This article forms part of the LGA think piece series 'Towards a sustainable adult social care and support system'.
The key question which we need to address if we are to develop high quality care and support services for people of any age is the relationship between the NHS and local government. It is a question which is as old as the NHS itself.
In the Atlee Cabinet of the 1940’s Herbert Morrison, a former Leader of the London County Council, argued strongly that the NHS needed to retain its roots as a local service, but Aneurin Bevan insisted on a more centralized approach. Bevan prevailed, and his approach was followed through by all his successors until Ken Clarke finally removed the last vestiges of Local Government representation from NHS management in 1990.
It is a striking illustration of how changes of party political control have made surprisingly little difference to the structure of health policy. Aneurin Bevan, Enoch Powell, Keith Joseph, Barbara Castle and Ken Clarke would hardly be regarded political soulmates, but they all pursued broadly the same Bevanite agenda for the structure of the NHS.
More recent events suggest that this progressive divorce of healthcare from the rest of local services has at last been recognized to be the dead-end which Morrison predicted that it would be and has started to go into reverse.
The unlikely, and largely accidental, cause of this conversion was Andrew Lansley. I am no champion of his 2012 Act, but its provisions which return public health responsibility to local government and establish Health and Wellbeing Boards were early evidence of an important change of direction. The alphabet soup of structures now being sponsored by NHS England and known variously as an STP, ACS, ACO or ICS reflects a developing momentum in the direction of this different, more localized view.
We should not underestimate the significance of these developments. They may be the brainchild of Simon Stevens, rather than the politicians, and the theoretical emphasis laid on the importance of the relationship with local government may not always be reflected in reality – but the change of approach is unmistakable and likely to prove enduring.
It represents a move away from the view that the NHS should be a national monolith, providing specialized services to local communities, but ultimately responsible only through the Secretary of State to Parliament. Morrison may have been ahead of his time, but he was surely right to say that healthcare services need to have local roots, and that key decisions about the future shape of services provided to a community need to involve their locally elected representatives.
It is not only a question of who makes the decisions – the more important question concerns the shape of the decisions themselves.
Three facts stand out about these decisions in recent years.
Firstly, ministers of health from all political parties have spoken repeatedly about the importance of developing primary and community services which enable people, wherever possible, to lead normal independent lives.
Secondly demand for these community services has been on a sharply rising trend as the population who rely on them has been increasing. Many of these are older people but improving outcomes for younger people has also led to rising demand for community services among children and working age adults.
Thirdly, however, despite consistent ministerial support, and consistently rising demand, the stark fact is that the resources available to these community-based health and care services have been falling for a decade at a time when the resources available to hospital services have been rising.
By any standards this is a perverse outcome; it reflects neither demand patterns nor ministerial policy and has the effect of undermining both the quality and the value of the services provided to local communities.
This is not simply a matter of questionable priorities; the relatively protected status of hospital services is in fact self-defeating because it has the effect of diverting demand into hospitals from other less generously funded services.

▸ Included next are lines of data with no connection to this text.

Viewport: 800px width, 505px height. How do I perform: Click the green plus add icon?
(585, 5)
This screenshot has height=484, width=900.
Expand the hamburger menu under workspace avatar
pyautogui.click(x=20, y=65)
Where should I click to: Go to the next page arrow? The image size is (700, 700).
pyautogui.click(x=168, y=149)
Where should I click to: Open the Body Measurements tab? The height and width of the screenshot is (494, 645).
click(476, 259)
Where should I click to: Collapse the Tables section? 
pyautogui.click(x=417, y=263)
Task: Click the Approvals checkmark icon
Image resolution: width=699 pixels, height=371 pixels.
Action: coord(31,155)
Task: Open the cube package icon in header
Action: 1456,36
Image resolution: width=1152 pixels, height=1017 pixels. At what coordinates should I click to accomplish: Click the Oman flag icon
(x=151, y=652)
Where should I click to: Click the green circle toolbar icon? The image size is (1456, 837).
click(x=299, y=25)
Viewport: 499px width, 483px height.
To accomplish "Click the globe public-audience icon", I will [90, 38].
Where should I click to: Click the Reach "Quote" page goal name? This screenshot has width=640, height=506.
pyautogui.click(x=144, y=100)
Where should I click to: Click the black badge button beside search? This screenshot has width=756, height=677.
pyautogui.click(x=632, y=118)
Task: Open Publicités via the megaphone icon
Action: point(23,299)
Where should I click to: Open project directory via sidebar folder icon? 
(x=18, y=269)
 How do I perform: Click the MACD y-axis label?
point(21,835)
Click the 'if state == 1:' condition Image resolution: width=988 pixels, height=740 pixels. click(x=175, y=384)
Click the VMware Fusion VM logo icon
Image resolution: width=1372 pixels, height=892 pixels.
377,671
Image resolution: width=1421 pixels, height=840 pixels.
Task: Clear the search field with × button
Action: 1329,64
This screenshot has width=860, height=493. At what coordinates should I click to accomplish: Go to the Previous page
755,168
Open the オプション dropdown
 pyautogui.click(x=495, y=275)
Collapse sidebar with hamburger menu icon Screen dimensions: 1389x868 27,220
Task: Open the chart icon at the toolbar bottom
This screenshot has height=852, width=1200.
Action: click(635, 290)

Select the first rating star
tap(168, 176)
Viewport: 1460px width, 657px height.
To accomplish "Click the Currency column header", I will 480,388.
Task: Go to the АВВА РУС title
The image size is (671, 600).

This is now widely acknowledged to be true of social care. Inadequate home help services lead to additional demand for residential care; inadequate residential care provision leads to hospitals being used as care homes.
But the same argument applies in social housing, schools and other local public services.
When social support is most easily available to vulnerable people through the hospital, that is where they will go.
It is a good illustration of the principle of unintended consequences; by protecting hospital budgets from the full effect of the austerity of the last decade, policy makers have undermined the effectiveness of public services as a whole – including the hospital service they were trying to protect.
Even when this “diversion effect” is recognized it is too often expressed in economic terms. It is said to be “wasteful” to use acute hospitals to provide social care, or to provide residential care to people who simply need home care or support for their carer.
This analysis surely misses the point. It is true that it is bad economics, but the key point must be that failure to provide support which allows vulnerable and dependent people to lead more independent lives is bad social policy.
The challenge is to develop a new relationship between the NHS and local government which addresses these failures. That will require changes on both sides.
The NHS needs to embrace new relationships with local communities. That doesn’t mean losing its essential commitment to national standards of clinical and service excellence, nor does it mean fragmenting secondary and tertiary pathways which are essential to high quality care, but it does mean developing new relationships with service providers who are not part of the NHS, and it also means learning new habits of accountability to local decision makers.
For local government it means relearning the oldest lesson in public health – that the most important influence on an individual’s health is the social context in which they live. Doctors and nurses can treat illness, but they cannot deliver health.
Only healthy local communities can do that – and that is the role of local government.